L’Église comprend exactement ces paroles, comme les avait aussi comprises saint Irénée ; mais, en même temps, elle leur attribue tout à fait arbitrairement et en faisant violence au vrai sens la signification que tout l’ancien est sacré. Le sens limpide est celui-ci : quiconque cherche le bien, ne prend pas seulement le nouveau, mais l’ancien, et parce qu’une chose est ancienne on ne doit pas la rejeter. Par ces paroles, Jésus entend qu’il ne renie pas ce qu’il y a d’éternel dans l’ancienne loi. Mais, quand on lui parle de toute la loi, ou bien des formalités exigées par cette loi, — il dit : qu’on ne peut pas verser du vin nouveau dans de vieilles outres.

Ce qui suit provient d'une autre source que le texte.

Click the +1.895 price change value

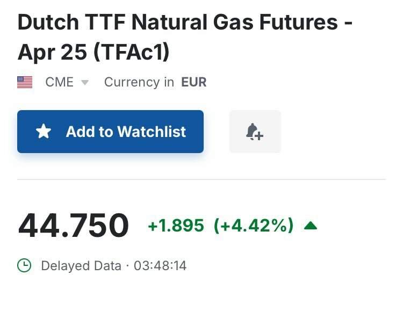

Jésus ne pouvait pas affirmer toute la loi, mais il ne pouvait pas non plus renier toute la loi et les prophètes ; cette loi, dans laquelle il est dit : aime le prochain comme toi-même, — et ces prophètes dont les paroles lui servaient souvent à exprimer sa pensée.

Eh bien ; au lieu de cette explication, claire et simple, des paroles de Jésus, on nous offre une explication embrouillée qui introduit des contradictions là où il n’y en a pas, réduisant ainsi à rien le sens de la doctrine de Jésus et rétablissant de fait la doctrine de Moïse dans toute sa sauvage cruauté.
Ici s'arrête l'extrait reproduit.